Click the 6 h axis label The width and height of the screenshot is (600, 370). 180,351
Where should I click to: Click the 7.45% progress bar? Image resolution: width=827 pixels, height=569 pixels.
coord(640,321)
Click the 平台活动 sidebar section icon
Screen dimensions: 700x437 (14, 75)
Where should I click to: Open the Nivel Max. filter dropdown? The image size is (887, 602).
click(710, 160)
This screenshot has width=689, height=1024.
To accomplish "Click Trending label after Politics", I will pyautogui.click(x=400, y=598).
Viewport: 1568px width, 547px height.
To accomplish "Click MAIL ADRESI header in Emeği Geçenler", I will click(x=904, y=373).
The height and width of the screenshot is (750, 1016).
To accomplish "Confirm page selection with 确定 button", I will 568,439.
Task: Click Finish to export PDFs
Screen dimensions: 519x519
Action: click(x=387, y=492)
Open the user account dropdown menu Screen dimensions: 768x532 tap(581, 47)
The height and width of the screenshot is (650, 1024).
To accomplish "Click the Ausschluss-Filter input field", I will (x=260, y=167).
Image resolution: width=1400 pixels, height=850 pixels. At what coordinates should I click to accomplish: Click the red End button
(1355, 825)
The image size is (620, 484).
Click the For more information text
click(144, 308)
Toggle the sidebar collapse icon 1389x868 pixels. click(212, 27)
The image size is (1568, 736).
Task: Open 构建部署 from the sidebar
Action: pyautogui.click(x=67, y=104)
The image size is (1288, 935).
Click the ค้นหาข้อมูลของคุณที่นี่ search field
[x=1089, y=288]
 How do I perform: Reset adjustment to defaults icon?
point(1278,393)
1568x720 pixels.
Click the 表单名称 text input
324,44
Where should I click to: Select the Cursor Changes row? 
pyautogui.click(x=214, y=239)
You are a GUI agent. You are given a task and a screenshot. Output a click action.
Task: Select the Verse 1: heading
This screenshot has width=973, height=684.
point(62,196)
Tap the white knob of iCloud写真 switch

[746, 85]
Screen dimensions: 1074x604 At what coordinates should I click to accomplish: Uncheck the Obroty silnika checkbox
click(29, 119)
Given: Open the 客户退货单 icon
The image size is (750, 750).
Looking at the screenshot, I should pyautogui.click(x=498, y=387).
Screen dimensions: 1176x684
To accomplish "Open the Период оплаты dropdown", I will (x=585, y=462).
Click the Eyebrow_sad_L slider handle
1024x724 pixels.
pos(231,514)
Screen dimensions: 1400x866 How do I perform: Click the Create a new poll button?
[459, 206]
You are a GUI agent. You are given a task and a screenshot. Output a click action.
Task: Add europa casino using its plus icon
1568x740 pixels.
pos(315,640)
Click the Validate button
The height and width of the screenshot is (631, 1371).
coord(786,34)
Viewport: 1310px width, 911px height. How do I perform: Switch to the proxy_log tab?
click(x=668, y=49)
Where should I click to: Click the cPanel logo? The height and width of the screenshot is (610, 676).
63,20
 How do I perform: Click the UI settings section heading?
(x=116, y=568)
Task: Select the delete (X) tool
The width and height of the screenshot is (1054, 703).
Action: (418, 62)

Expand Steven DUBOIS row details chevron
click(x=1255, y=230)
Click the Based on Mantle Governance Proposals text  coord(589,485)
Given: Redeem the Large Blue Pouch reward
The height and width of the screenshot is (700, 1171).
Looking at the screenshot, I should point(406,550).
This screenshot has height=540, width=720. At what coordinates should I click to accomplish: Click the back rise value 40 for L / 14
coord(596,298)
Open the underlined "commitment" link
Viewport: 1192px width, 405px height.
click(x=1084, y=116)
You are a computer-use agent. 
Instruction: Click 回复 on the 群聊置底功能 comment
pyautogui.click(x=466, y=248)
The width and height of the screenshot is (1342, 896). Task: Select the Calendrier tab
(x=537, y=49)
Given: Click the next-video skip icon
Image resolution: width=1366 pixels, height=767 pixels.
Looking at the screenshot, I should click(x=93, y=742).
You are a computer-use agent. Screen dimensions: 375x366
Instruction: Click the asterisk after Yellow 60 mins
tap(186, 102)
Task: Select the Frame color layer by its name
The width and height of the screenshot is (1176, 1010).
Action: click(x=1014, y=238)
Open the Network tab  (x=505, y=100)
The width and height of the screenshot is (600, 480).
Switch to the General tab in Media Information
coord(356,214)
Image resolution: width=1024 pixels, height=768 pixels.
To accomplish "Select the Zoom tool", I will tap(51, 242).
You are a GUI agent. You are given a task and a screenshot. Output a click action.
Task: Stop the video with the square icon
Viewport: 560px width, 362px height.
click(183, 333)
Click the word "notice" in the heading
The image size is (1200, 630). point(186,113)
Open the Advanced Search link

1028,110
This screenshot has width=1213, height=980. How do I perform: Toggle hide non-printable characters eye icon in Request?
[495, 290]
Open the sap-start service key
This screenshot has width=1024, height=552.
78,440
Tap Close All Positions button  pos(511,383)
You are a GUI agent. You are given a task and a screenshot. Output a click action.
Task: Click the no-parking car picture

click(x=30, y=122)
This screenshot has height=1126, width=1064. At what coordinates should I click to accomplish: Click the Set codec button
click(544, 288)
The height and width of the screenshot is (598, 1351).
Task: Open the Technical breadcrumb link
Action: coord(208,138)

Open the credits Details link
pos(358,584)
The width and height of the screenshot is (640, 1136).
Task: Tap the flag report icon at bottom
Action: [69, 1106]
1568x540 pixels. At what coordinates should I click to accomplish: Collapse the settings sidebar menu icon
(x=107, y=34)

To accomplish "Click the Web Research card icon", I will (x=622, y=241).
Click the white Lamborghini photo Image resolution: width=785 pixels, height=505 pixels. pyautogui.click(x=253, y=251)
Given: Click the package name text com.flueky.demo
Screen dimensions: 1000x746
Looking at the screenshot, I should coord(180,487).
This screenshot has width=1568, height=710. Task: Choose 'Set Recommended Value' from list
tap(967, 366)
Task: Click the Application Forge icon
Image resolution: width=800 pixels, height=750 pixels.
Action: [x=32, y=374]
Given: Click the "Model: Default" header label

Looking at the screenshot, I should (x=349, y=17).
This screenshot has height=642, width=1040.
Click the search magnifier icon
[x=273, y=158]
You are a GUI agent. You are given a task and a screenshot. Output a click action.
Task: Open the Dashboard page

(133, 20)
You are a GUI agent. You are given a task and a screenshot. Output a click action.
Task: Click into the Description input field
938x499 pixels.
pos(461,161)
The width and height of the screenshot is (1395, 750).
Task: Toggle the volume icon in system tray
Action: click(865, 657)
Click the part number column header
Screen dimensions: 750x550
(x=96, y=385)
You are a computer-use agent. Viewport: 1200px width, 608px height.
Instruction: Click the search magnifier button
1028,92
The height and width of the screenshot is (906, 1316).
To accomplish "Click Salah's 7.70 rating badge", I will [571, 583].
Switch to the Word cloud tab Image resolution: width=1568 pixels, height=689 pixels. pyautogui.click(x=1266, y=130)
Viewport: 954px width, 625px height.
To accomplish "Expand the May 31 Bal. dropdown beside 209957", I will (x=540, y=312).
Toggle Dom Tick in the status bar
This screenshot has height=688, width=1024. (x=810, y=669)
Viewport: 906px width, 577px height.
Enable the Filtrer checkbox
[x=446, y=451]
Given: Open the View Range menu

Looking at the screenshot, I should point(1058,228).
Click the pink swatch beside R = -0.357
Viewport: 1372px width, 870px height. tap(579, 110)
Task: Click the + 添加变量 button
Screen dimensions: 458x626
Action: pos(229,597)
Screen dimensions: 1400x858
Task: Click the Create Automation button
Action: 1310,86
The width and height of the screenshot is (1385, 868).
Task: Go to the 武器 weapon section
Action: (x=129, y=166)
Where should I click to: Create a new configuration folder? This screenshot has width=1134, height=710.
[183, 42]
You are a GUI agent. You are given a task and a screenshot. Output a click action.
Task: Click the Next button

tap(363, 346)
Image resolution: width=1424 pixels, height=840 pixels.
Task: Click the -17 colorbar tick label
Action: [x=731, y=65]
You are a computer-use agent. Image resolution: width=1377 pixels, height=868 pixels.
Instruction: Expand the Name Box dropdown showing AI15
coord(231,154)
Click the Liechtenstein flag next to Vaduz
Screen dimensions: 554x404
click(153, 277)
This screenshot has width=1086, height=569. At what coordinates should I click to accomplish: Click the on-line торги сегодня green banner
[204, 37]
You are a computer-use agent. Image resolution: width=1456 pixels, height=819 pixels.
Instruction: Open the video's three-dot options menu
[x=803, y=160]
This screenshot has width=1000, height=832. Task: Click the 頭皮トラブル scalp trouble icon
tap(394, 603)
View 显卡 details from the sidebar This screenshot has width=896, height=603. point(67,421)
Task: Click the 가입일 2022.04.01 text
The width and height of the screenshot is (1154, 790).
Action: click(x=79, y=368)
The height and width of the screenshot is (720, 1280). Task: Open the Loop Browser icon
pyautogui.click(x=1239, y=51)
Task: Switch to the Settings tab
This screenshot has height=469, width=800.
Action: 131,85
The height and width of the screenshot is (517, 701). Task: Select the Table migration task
━━━━━━
> Exercise goal
Look in the material above for the line with "Click the 平台活动 sidebar section icon" and the line with "The height and width of the screenshot is (650, 1024).", and transcribe exactly those lines and all lines between them, nothing more.

> Response
Click the 平台活动 sidebar section icon
Screen dimensions: 700x437 (14, 75)
Where should I click to: Open the Nivel Max. filter dropdown? The image size is (887, 602).
click(710, 160)
This screenshot has width=689, height=1024.
To accomplish "Click Trending label after Politics", I will pyautogui.click(x=400, y=598).
Viewport: 1568px width, 547px height.
To accomplish "Click MAIL ADRESI header in Emeği Geçenler", I will click(x=904, y=373).
The height and width of the screenshot is (750, 1016).
To accomplish "Confirm page selection with 确定 button", I will 568,439.
Task: Click Finish to export PDFs
Screen dimensions: 519x519
Action: click(x=387, y=492)
Open the user account dropdown menu Screen dimensions: 768x532 tap(581, 47)
The height and width of the screenshot is (650, 1024).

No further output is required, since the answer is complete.